Kalp kulağa bağlıdır. Çünkü kalp neye kulak verirse onu sever, ona bağlanır. Kulak, kalbin anahtarıdır. Gafletle dolu sözleri dinleyen bir kulak, zamanla kalbi katılaştırır. Hikmetle dolu seslere açılan bir kulak ise, kalbi cilalar, yumuşatır. Neye kulak verirsek, oraya yöneliriz.
Aklın yolu kalpten geçer. Çünkü akıl, sadece bilgiyle değil, kalbin yönlendirdiği istikametle çalışır. Kalpsiz bir akıl şeytanın eline düşer. Bu yüzden “akıllı ama zalim” insanlar çıkar ortaya. Kalp doğruysa, akıl hikmetli kararlar verir. Aksi hâlde akıl, kibir üretir; bilgi, bela olur.
Eğer göz ve kulak, nefse hizmet ederse; kalp şaşar, akıl sapar, ruh mahpus kalır. Göz harama bakarsa, kulak boş söze açılırsa, kalp kararır. Kalp karardığında akıl karışır. Akıl karışınca insan, kanatlı bir varlıkken sürünen bir varlık hâline gelir.
İnsan ya yükselmek için yaratılmış bir ruh kuşudur, ya da nefsin esiri olmuş bir sürüngendir. Ve bu fark, göz ve kulağın tercihiyle başlar.
O halde neye bakıyoruz, neyi dinliyoruz?
Kulaklarımızı neyle, gözlerimizi kimle, kalbimizi hangi sesle, aklımızı hangi bilgiyle besliyoruz?
Unutmayalım:
Göz ve kulak nefse yol bulursa, kalp ve akıl yolunu şaşırır.

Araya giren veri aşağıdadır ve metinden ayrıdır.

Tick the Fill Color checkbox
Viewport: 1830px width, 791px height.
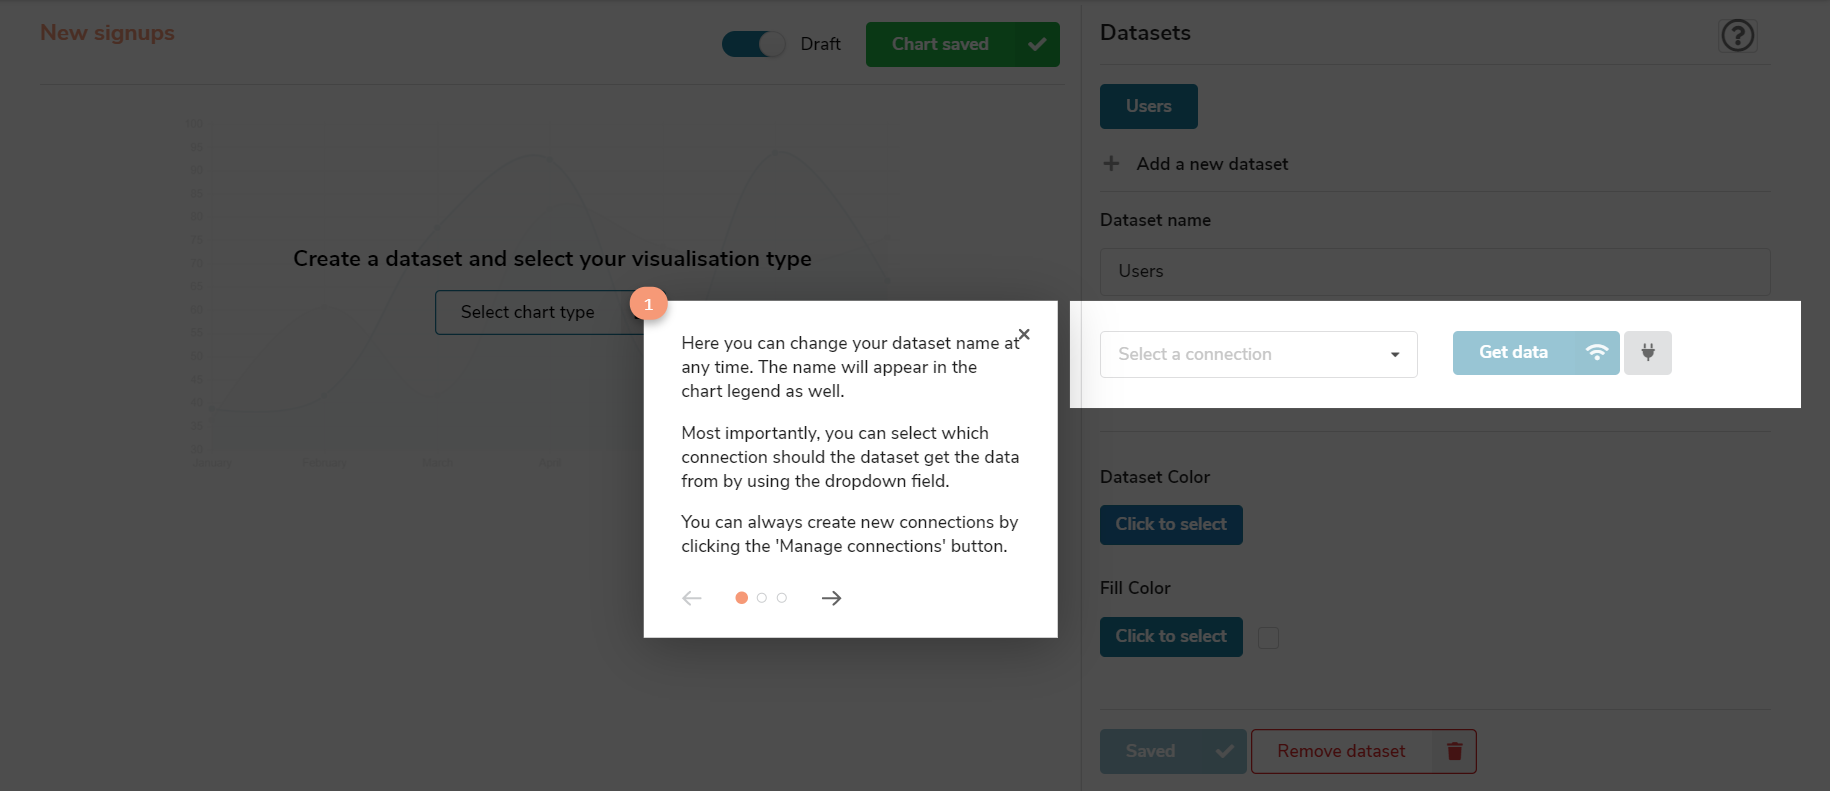(x=1268, y=638)

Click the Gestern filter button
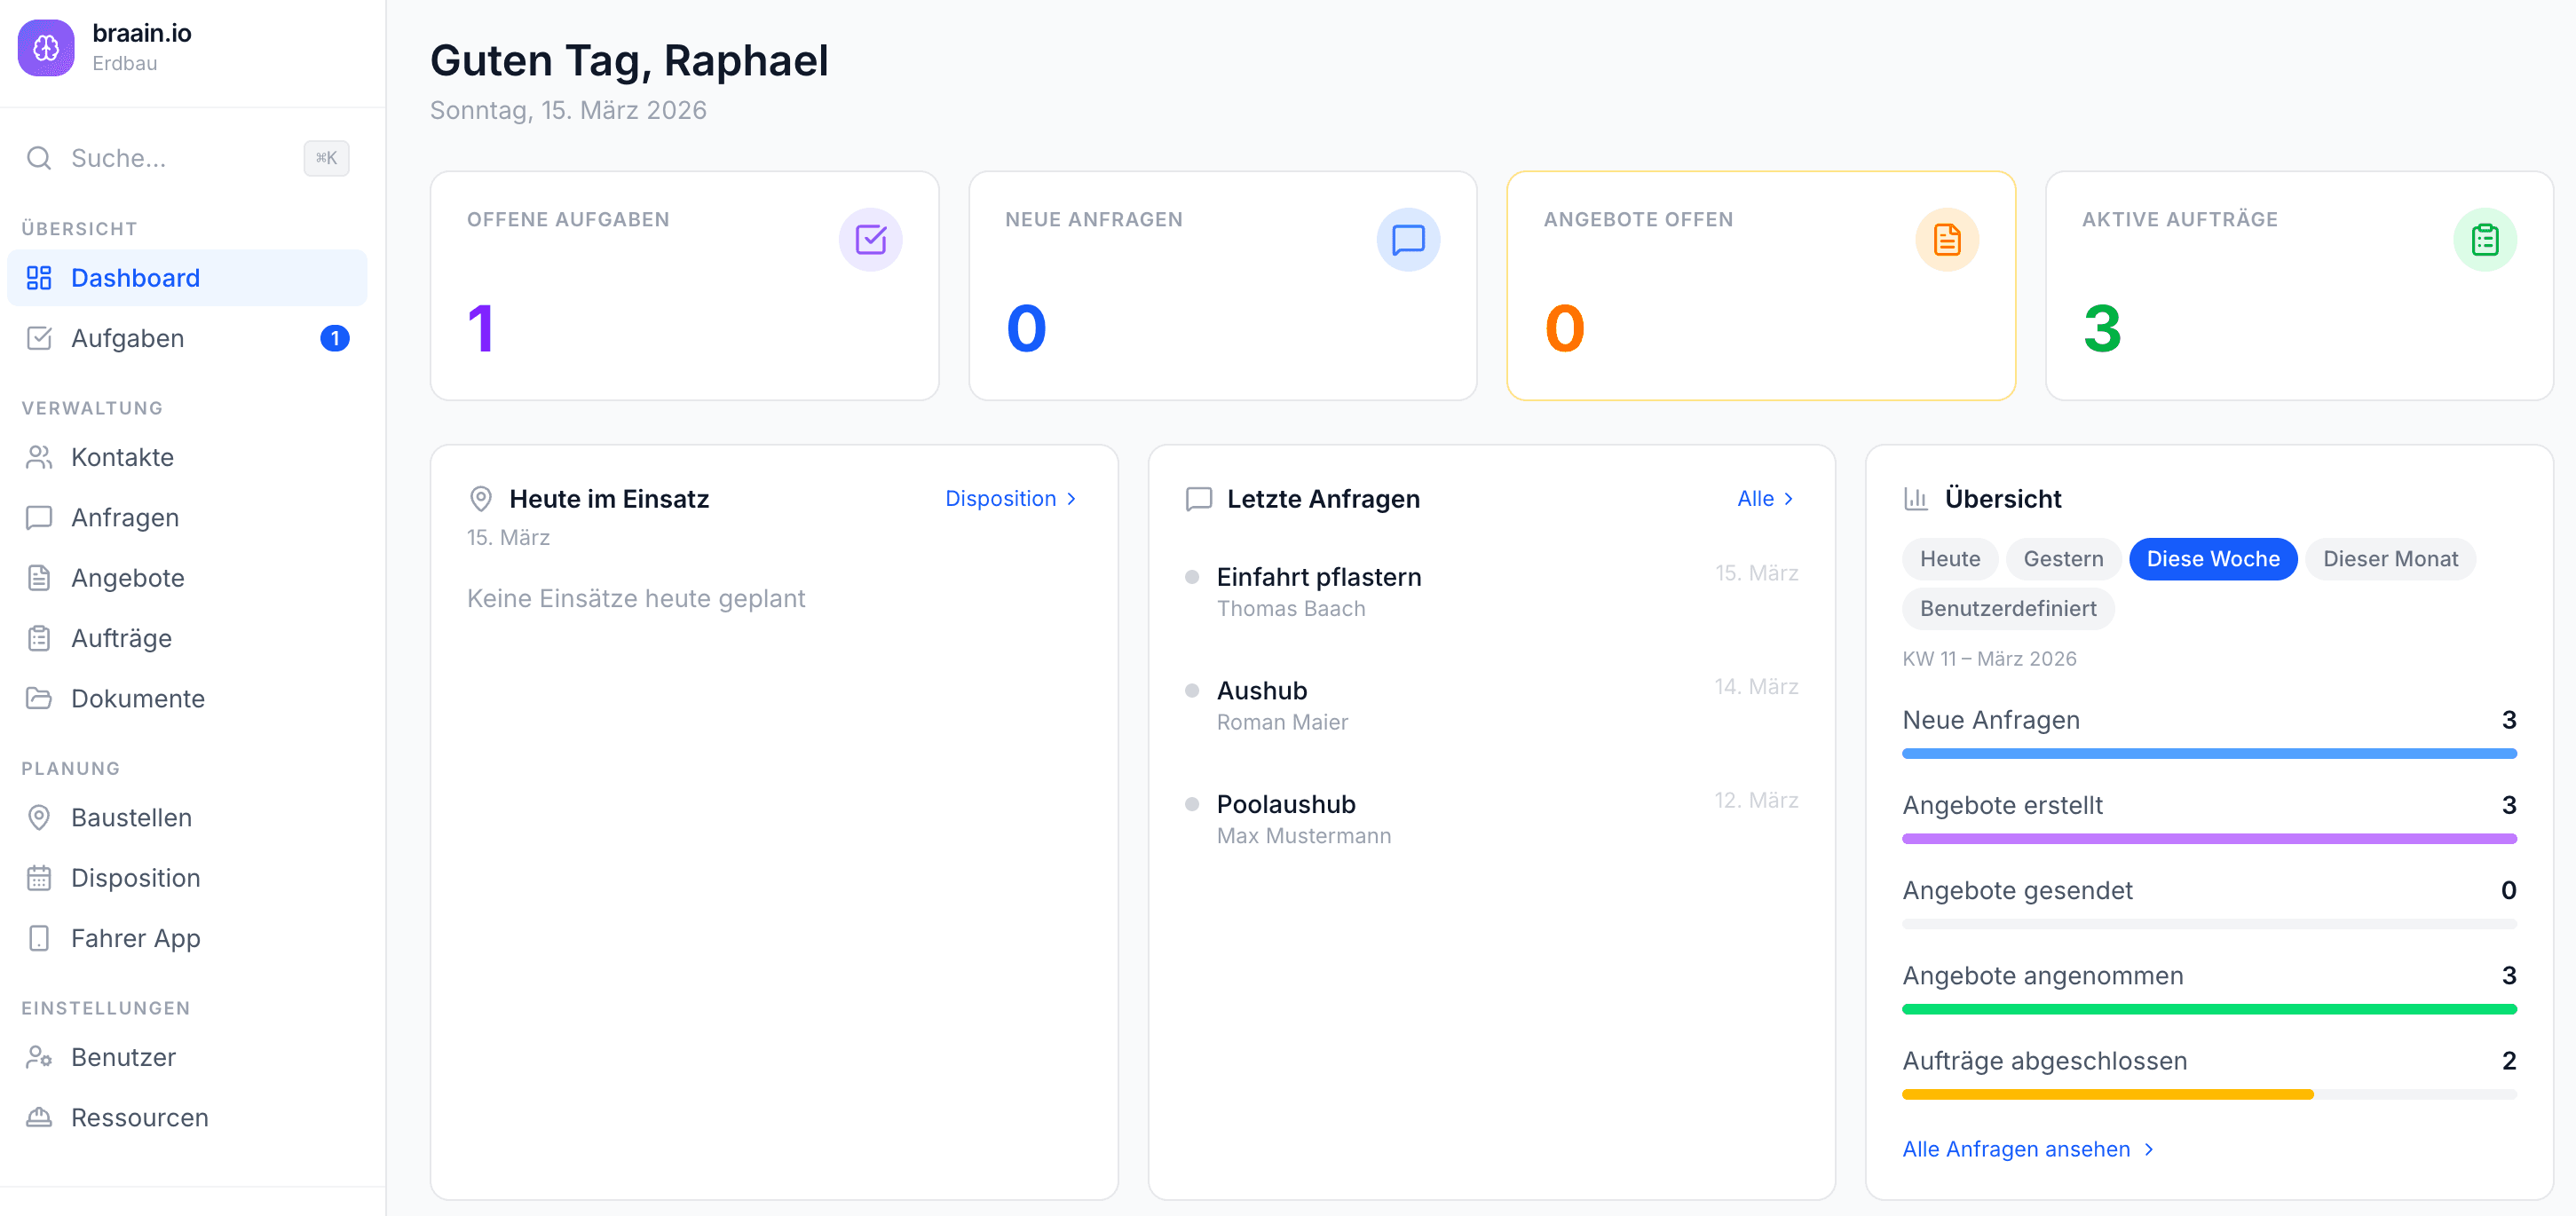click(x=2063, y=559)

Ama göz ve kulak Hakk’a yönelirse, kalp ve akıl nurla dolar, ruh özgürce kanatlanır.
ÖZET:
Bu makalede insanın göz, kulak, kalp, akıl ve ruh arasındaki hikmetli bağ anlatılır. Gözün kalbin aynası olduğu, kulağın kalbi şekillendirdiği, kalbin ise akla yön verdiği vurgulanır. Göz ve kulak nefse hizmet ederse insanın öz dengesini kaybedip sürünür hâle geleceği, Hakk’a yönelirse ise yüceleceği ifade edilir. İnsan ya göz ve kulakla beslenip ruhen uçar, ya da nefsin girdabında sürünür.